Context
I have received around 1700 97-2003 excel files with a ton of data including some text information. I am trying to read them all into Stata before I clean and run some statistical analysis. But, Stata is unable to open them. The files have a .xls format with large amounts of text in them which I want to keep, and convert them into .csv files (hence the csv tag).
What I've tried
- On closer look, every time I manually open a file in Excel I get the error "Format does not match extension", I have to click on "Open anyway" and manually save it before the file can be imported into Stata. I can't possibly do this for 1700 files. I am using a windows OS and all files are saved locally on my drive.
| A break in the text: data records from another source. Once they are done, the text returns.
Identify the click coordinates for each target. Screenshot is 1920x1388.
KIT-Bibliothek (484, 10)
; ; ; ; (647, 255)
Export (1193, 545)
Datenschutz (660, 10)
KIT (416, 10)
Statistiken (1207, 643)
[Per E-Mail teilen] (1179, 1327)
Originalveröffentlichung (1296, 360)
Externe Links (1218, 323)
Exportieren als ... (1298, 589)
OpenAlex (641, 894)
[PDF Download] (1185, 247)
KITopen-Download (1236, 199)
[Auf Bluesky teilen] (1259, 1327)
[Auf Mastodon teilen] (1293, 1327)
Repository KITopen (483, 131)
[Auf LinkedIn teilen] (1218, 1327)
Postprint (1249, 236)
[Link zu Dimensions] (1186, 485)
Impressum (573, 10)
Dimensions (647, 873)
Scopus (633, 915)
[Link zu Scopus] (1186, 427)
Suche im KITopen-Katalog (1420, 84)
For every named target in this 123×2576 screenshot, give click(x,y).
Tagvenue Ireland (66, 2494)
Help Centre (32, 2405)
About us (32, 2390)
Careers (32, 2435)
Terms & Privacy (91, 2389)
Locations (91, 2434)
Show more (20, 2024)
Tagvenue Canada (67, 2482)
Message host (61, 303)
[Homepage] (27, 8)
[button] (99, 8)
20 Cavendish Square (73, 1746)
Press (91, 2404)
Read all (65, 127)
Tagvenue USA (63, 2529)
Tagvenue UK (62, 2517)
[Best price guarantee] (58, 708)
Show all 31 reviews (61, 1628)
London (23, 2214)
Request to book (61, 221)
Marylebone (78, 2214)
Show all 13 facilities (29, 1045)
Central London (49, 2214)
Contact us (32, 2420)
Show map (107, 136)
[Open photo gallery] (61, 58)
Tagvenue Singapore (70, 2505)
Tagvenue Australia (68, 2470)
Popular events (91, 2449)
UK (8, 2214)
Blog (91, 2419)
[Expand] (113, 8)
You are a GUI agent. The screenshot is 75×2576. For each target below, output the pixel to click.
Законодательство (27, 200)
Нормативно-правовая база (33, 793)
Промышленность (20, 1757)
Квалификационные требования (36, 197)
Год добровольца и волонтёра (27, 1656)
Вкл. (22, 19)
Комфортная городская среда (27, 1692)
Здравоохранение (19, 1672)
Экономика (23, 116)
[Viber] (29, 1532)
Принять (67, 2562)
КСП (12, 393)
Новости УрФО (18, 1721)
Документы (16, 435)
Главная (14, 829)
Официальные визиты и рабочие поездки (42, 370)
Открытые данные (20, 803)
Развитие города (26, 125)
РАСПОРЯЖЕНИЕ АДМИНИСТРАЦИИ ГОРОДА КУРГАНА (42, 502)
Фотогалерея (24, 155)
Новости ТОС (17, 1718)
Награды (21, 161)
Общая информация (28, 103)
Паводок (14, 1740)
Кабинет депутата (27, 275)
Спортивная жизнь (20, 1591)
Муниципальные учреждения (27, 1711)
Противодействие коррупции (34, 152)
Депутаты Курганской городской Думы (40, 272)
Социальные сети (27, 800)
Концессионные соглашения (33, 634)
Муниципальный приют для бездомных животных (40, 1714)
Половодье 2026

I additionally tried to write a bulk line of code on stata to save all files as csv or atleast an xls that can be imported into stata but I have had zero luck. Everytime I try to save them, I get a corrupted csv or an xls with the exact same error that pops up as " try xlCreateBook()" on stata and the "format does not match extension" error when I manually try to open the file.
For reference, under is the stata code I wrote.
cd "$dropbox\project8\data\2008-2009\A.Monthwise\dakota"
local oldfiles : dir "." files "*.xls" , respectcase
mac list _oldfiles
foreach fn of local oldfiles {
local oldfn "fn'"'
local res = ustrregexm("oldfn'"', "(.*).xls", .)
if `res'==1 {
local newfn = "new" + ustrregexs(1) + ".dta"
di "Renamingoldfn' to newfn'"' copy"./oldfn'"'"./new/`newfn'"', public
}
}
Question
Is there a way I can fix this extesnion/format issue for 1700 files and convert everything in bulk, such that Stata can read it?